鰤雑煮は厳冬の日本海の味

出雲風鰤雑煮(左が十六島海苔)

わが家の新年は、『鰤雑煮』なしでは明けません。

鰤雑煮は、福岡、長野県(松本周辺)にもありますが、ウチのは出雲風。鳥取県伯耆地方の山奥出身の父親が伝えたものです。

餅は、関西風の丸餅。
主役の鰤は、年末に運良く入手できた境港水揚げの天然寒鰤。塩鰤にして、冷凍しておきました。

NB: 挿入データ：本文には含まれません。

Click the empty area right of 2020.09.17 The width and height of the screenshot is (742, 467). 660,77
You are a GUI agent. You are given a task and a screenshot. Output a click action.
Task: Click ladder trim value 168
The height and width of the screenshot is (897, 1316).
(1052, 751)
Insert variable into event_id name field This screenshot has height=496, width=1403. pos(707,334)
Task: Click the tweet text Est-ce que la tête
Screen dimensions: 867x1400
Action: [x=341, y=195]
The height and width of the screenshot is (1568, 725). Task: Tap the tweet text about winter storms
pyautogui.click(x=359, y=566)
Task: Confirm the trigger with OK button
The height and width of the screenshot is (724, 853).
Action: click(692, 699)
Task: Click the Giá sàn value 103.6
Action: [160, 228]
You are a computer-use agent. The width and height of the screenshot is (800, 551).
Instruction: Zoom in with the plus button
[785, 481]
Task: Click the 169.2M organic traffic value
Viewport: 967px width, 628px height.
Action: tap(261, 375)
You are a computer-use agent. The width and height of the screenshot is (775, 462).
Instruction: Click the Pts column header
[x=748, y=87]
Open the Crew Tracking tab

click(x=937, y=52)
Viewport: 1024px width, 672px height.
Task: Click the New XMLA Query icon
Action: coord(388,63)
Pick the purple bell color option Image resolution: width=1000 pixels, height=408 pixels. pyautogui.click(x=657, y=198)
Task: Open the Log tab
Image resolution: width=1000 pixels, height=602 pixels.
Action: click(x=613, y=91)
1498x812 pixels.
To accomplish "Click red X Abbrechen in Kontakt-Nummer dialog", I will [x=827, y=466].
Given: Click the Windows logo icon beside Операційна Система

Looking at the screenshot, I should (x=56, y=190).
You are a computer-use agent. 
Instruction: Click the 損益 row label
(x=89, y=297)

出雲風鰤雑煮に欠かせないのが、十六島(うっぷるい)海苔です。出雲市十六島町(うっぷるいちょう)の特産品で、真冬の日本海、荒波打ち寄せる岩場で手摘みされた逸品。磯の香りと強いコシが特徴で、出しで溶くと、髪の毛よりも細い黒い糸状になり、餅に絡みます。
正月からケチな話で恐縮ですが、20グラムで2000円以上します(笑)。出雲の乾物屋さんから購入です。

しかし、“十六島”と書いて、“うっぷるい”と読む。朝鮮語語源とも、アイヌ語とつながるとも言われています。古くから日本列島の出入り口だった出雲。人も物も文化も、盛んに往来しました。“うっぷるい”は、その足跡のひとつなのでしょう。

さて鰤雑煮。出しは昆布とスルメで取ります。他の材料は、長葱、木綿豆腐、蒲鉾あたりが“必”で、お節の煮しめから、椎茸、筍、牛蒡などを入れるもよし。飾りに、三つ葉と柚子を添えて完成です。

寒鰤に十六島海苔。厳冬の日本海側で、冬だからこその味覚を楽しむ、ちょっとした贅沢。それが出雲の鰤雑煮なのでしょう。